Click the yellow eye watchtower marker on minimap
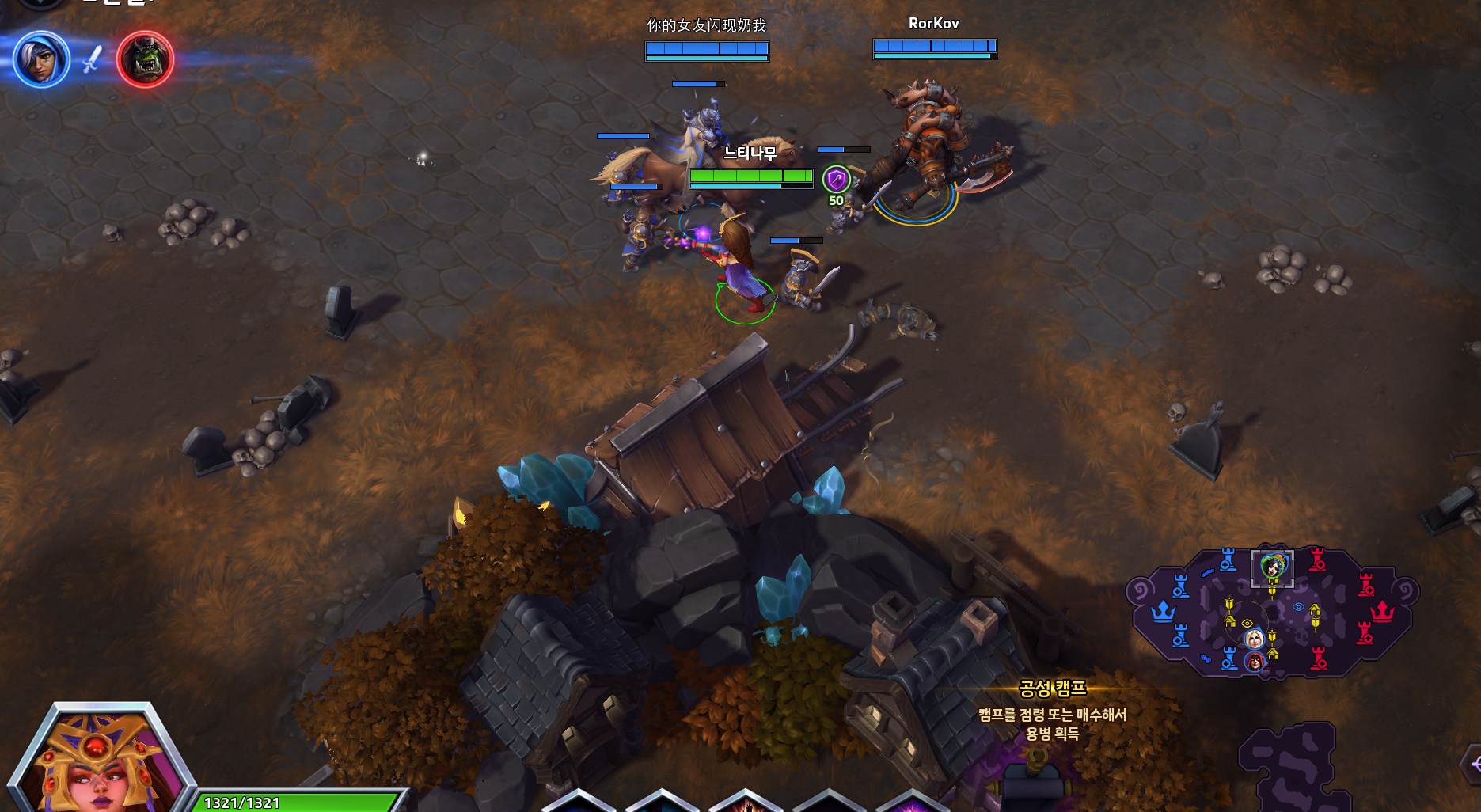Viewport: 1481px width, 812px height. click(x=1247, y=623)
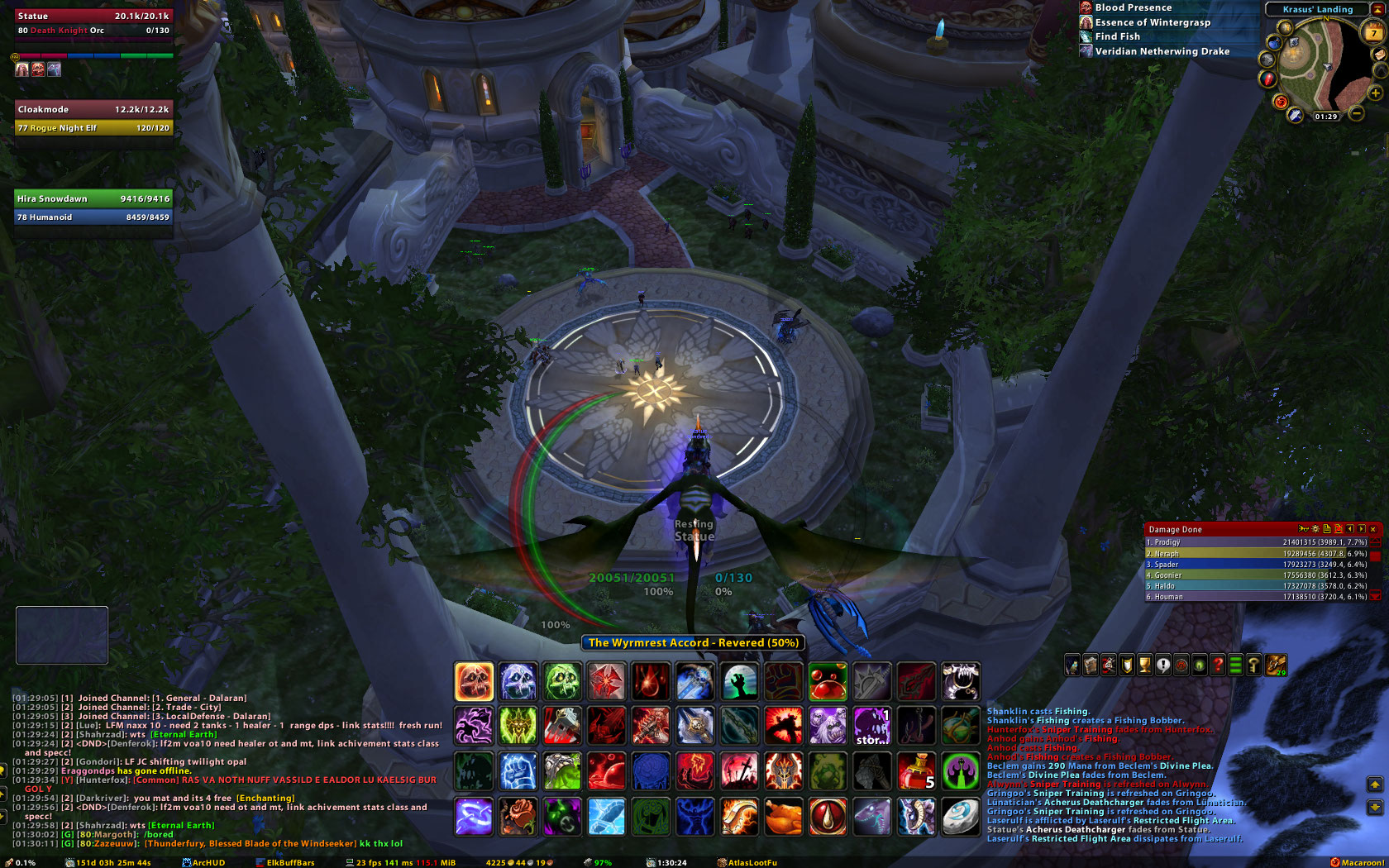The width and height of the screenshot is (1389, 868).
Task: Open the Achievements golden trophy button
Action: click(x=1145, y=665)
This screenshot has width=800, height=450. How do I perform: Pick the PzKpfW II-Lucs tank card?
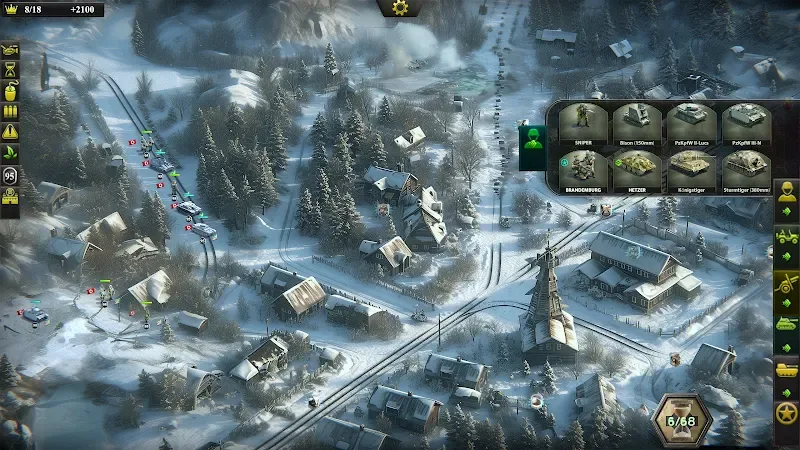coord(692,125)
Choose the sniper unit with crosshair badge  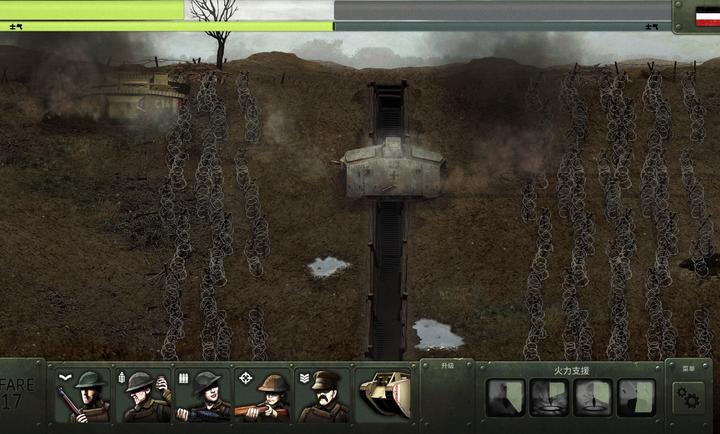tap(264, 395)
★ ★ ★ ★ ★
Could you return the stretch of the data from its start through the line containing "Action: click(x=1145, y=665)", both ends included, word for word and without the pictures?

Click the yellow eye watchtower marker on minimap
Viewport: 1481px width, 812px height. click(x=1247, y=623)
The width and height of the screenshot is (1389, 868).
Task: Open the Achievements golden trophy button
Action: click(x=1145, y=665)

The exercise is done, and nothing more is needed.